This topic describes knowledge about MongoDB sharding.

Scenarios of sharded clusters

You can use a sharded cluster in the following scenarios:
  • The storage capacity of a single machine is restricted.
  • The read and write capabilities of a single machine are restricted because of the CPU, memory, or network interface controller (NIC) performance bottleneck.

Number of required shards and mongos nodes

If you use a sharded cluster, you can determine the number of required shards and mongos nodes based on your business needs.
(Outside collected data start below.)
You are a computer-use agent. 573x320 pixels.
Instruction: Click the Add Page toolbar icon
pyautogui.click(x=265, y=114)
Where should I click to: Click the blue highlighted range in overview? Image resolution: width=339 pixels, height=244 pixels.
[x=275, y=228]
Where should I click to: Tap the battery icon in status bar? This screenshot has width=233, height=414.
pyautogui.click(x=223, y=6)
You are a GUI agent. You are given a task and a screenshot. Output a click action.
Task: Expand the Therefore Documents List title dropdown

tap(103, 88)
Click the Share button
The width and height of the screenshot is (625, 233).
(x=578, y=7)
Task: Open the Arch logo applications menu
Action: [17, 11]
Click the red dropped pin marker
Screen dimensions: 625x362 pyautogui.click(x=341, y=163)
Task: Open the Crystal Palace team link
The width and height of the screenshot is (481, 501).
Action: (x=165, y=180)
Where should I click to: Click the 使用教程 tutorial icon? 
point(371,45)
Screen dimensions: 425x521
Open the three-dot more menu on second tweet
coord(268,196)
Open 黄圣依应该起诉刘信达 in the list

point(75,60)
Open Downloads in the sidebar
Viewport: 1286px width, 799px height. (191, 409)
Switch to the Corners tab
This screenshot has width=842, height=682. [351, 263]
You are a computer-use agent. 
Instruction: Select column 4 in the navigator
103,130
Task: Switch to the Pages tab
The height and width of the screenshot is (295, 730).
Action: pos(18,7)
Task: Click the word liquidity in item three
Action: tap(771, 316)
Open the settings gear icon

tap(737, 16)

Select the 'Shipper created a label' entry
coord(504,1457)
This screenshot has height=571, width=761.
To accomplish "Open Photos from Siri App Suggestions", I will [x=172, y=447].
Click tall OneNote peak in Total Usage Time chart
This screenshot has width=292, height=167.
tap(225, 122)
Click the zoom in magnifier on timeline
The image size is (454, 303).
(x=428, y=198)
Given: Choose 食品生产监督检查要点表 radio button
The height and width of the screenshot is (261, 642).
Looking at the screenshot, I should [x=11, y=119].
  • You may want to use MongoDB sharding to store a large amount of data that is less frequently accessed. Assume that the storage capacity of each shard is M, the storage threshold of each shard is 75%, and the total storage capacity required is N. If the data is less frequently accessed, two or more mongos nodes are enough for high availability. You can calculate the number of required shards and mongos nodes as follows:
    • Number of shards = N/M/0.75
    • Number of mongos nodes = 2 or more
  • You may want to use MongoDB sharding to write or read a small amount of data with high concurrency. The number of shards and mongos nodes to be deployed must meet the requirements for the read and write performance. The storage capacity is not an important factor. Assume that the maximum queries per second (QPS) of each shard is M, the maximum QPS of each mongos node is Ms, the total QPS required is Q, and the load threshold of each shard or mongos node is 75%. You can calculate the number of required shards and mongos nodes as follows:
    • Number of shards = Q/M/0.75
    • Number of mongos nodes = Q/Ms/0.75
    Note The required performance of the mongos and mongod nodes depends on whether data is frequently accessed in actual scenarios.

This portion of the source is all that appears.